Según la Palabra de hoy, para Jesús los justos son aquellos que muestran un amor misericordioso para con el prójimo (el que está próximo, cerca, al lado). Es de ese modo como Jesús se relaciona con todos los hombres, inclusive con aquellos de buena voluntad que, aunque no integren su Iglesia, tienen abiertas las puertas del Cielo. La escena nos permite comprender que lo que decide el destino de todos los hombres, incluso de los que no conocen a Jesús, es si han amado, respetado y asistido desinteresadamente –con los dones, virtudes y recursos recibidos– a quienes, necesitados, se cruzaron por sus caminos.

En ese sentido, es importante observar en la Palabra la “sorpresa” de algunos “elegidos”. Es que su obrar fue desprendido, magnánimo, amoroso, entregado…sin buscar reciprocidad o beneficios ¡tal como nos amó Jesús!
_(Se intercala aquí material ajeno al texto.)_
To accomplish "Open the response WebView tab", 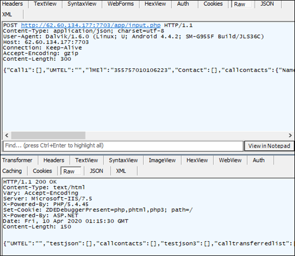I will pos(230,160).
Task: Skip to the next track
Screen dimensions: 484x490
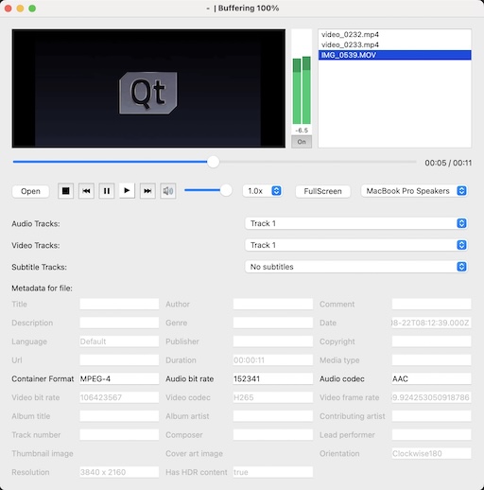Action: click(x=147, y=191)
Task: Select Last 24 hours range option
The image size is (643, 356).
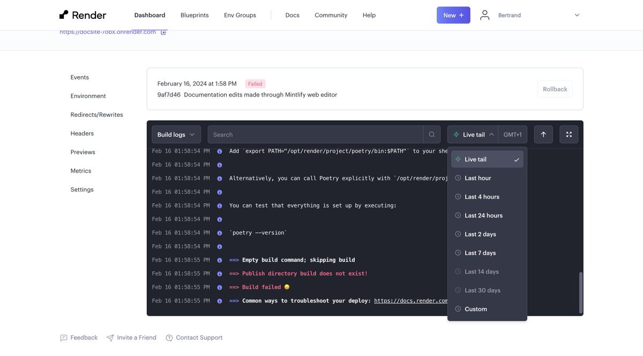Action: coord(483,216)

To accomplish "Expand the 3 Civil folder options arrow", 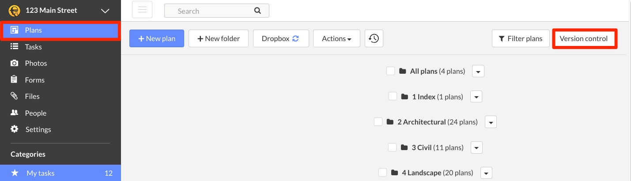I will point(476,147).
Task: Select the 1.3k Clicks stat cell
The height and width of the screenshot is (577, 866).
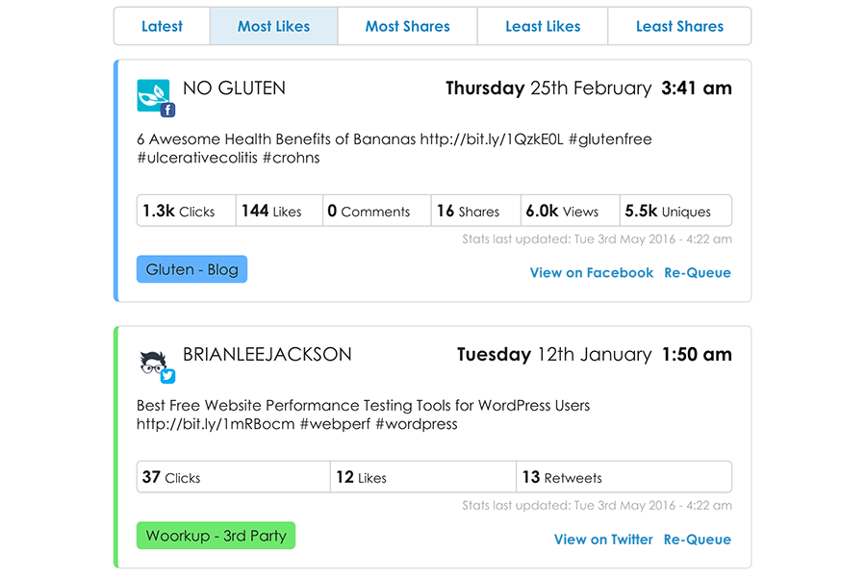Action: (x=187, y=211)
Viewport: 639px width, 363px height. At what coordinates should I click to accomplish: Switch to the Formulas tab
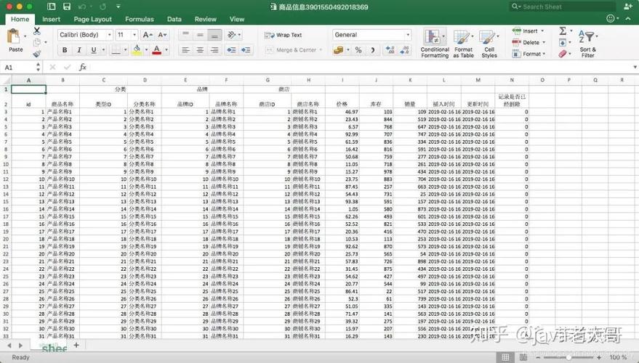tap(139, 19)
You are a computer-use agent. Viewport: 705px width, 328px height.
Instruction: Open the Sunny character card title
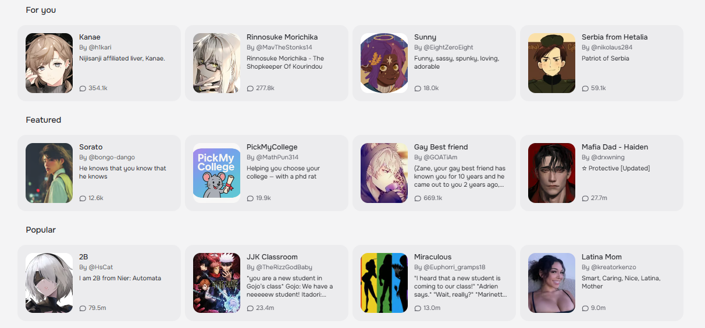tap(425, 37)
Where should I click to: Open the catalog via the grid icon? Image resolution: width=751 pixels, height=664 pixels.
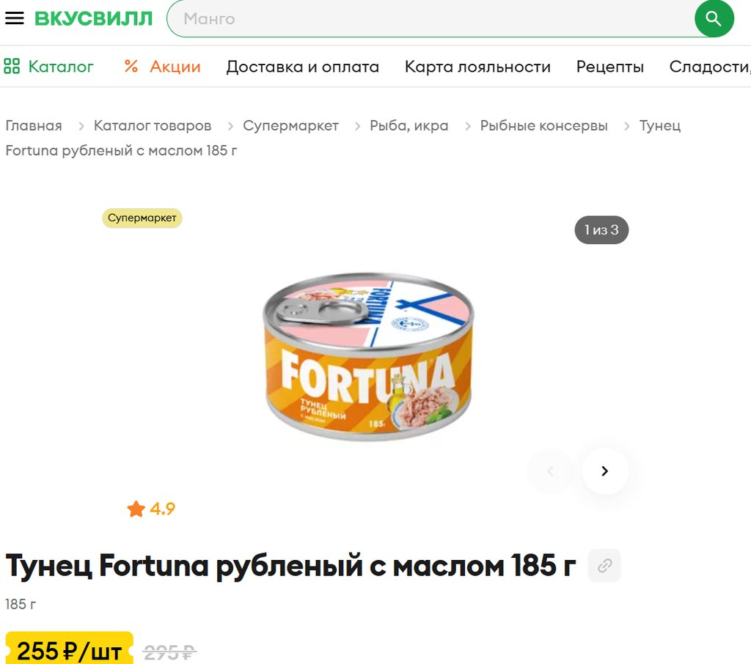pos(12,66)
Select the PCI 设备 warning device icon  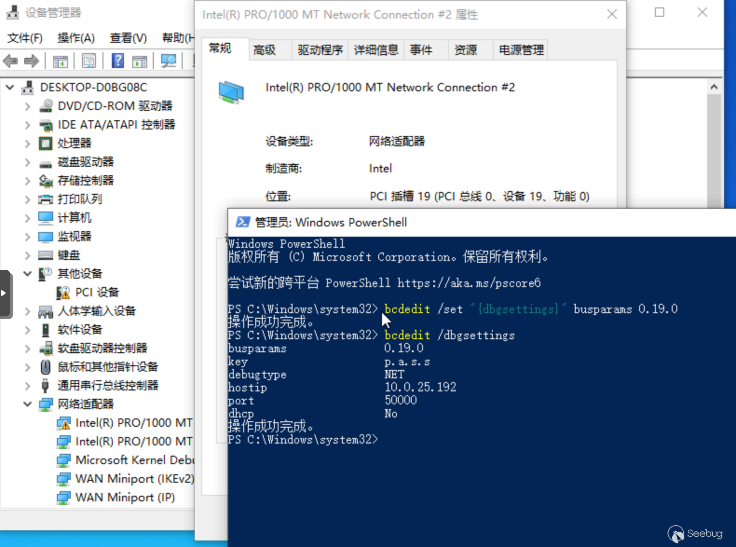pyautogui.click(x=63, y=293)
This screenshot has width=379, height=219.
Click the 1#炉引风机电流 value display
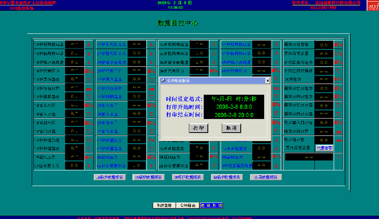click(74, 45)
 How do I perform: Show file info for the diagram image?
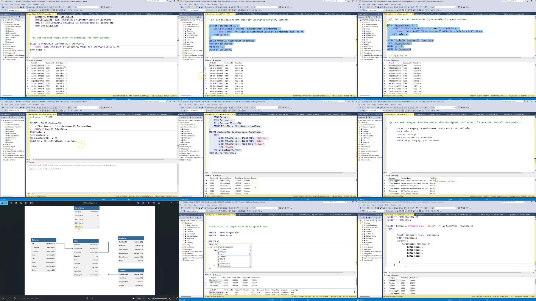coord(15,298)
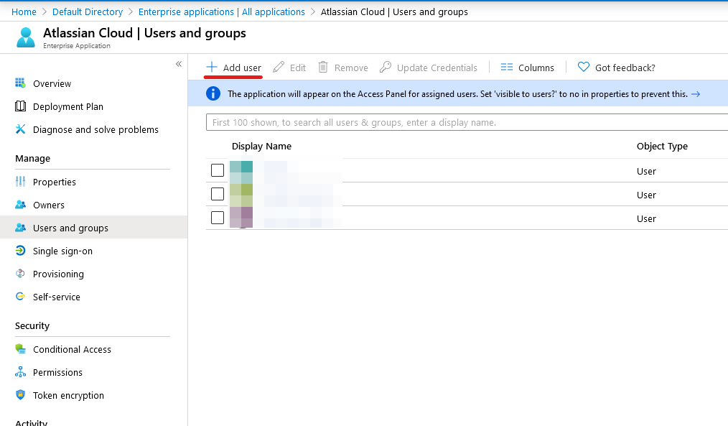Viewport: 728px width, 426px height.
Task: Go to Token encryption settings
Action: 68,395

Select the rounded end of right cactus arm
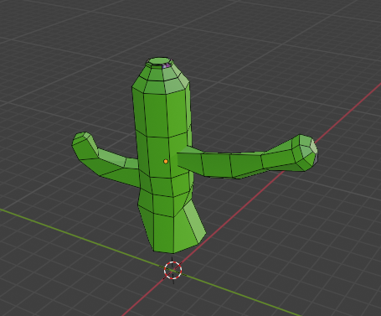coord(306,153)
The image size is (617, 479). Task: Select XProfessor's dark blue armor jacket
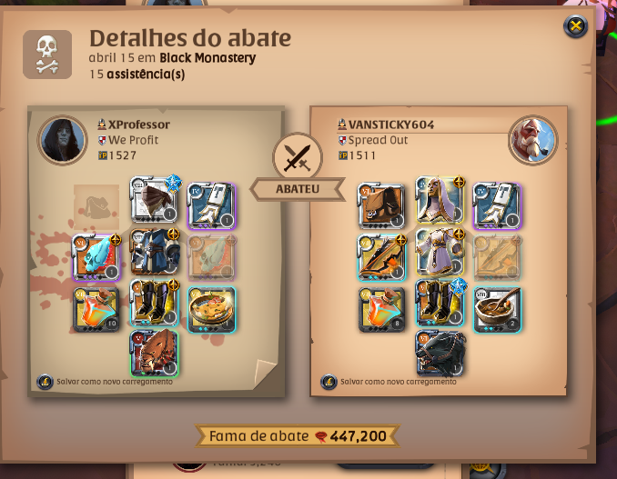pyautogui.click(x=155, y=252)
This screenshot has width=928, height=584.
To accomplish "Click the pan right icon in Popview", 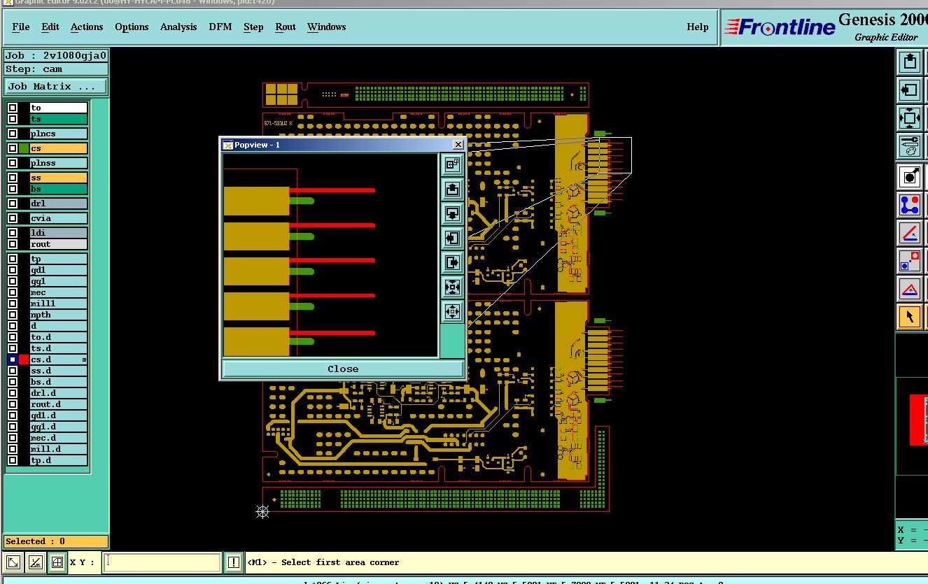I will click(x=452, y=262).
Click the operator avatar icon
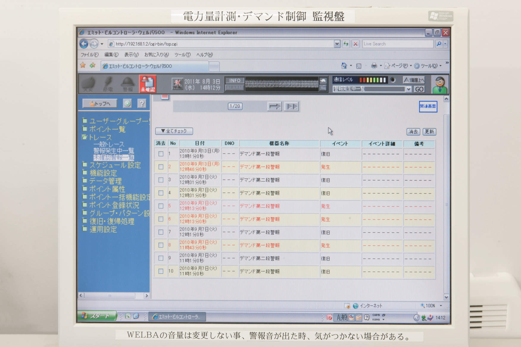This screenshot has width=521, height=347. tap(440, 84)
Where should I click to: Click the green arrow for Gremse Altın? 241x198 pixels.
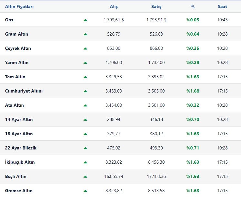(x=85, y=191)
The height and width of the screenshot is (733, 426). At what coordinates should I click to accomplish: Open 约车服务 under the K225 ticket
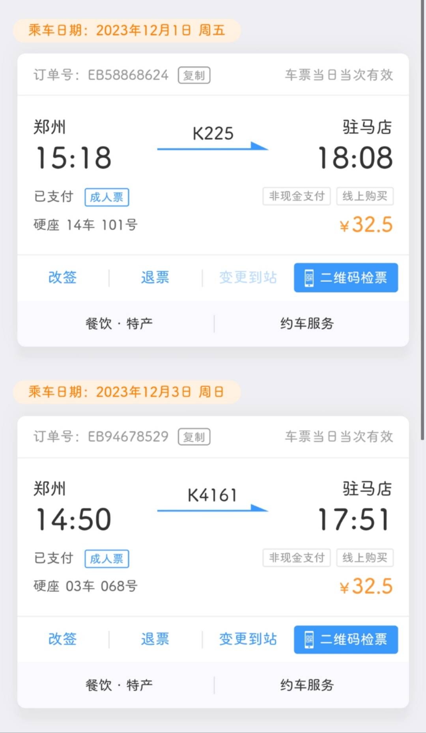coord(307,324)
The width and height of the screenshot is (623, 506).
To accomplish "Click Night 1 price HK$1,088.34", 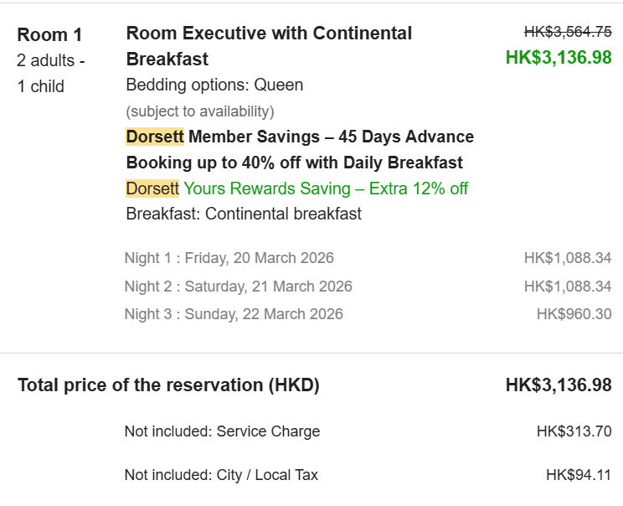I will tap(568, 258).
Es bueno subrayar, también, que el «juicio» al que se refiere el Evangelio no va versar sobre lo que hicimos mal, el pecado que cometimos, los aspectos negativos de nuestra naturaleza (carácter, modales, sentimientos) que no  pudimos doblegar, etc. Lo determinante va a ser el amor que ofrecimos, la caridad con que nos vinculamos, el perdón y la misericordia que demostramos a quienes nos ofendieron o agraviaron, las veces que dejamos a un lado nuestros «problemas» y «circunstancias» y dimos una mano al «prójimo» que nos necesitaba.

También en la Palabra podemos observar la “sorpresa” de los condenados, quizás porque pensaban que “habían hecho todo bien”, que habían cumplido con todos los preceptos y nunca imaginaron tan terrible final.

A la luz de la Palabra y en actitud de oración, podemos reflexionar acerca de cómo estamos viviendo nuestra vida cotidiana: familia, trabajo, vínculos afectivos, servicios, compromisos. Pidamos, con fe, al Espíritu Santo que transforme en nosotros las motivaciones que nos estimulan para relacionarnos, trabajar y servir: no ya la obligación, el “compromiso”, sino el amor desinteresado, la misericordia, el olvido de sí.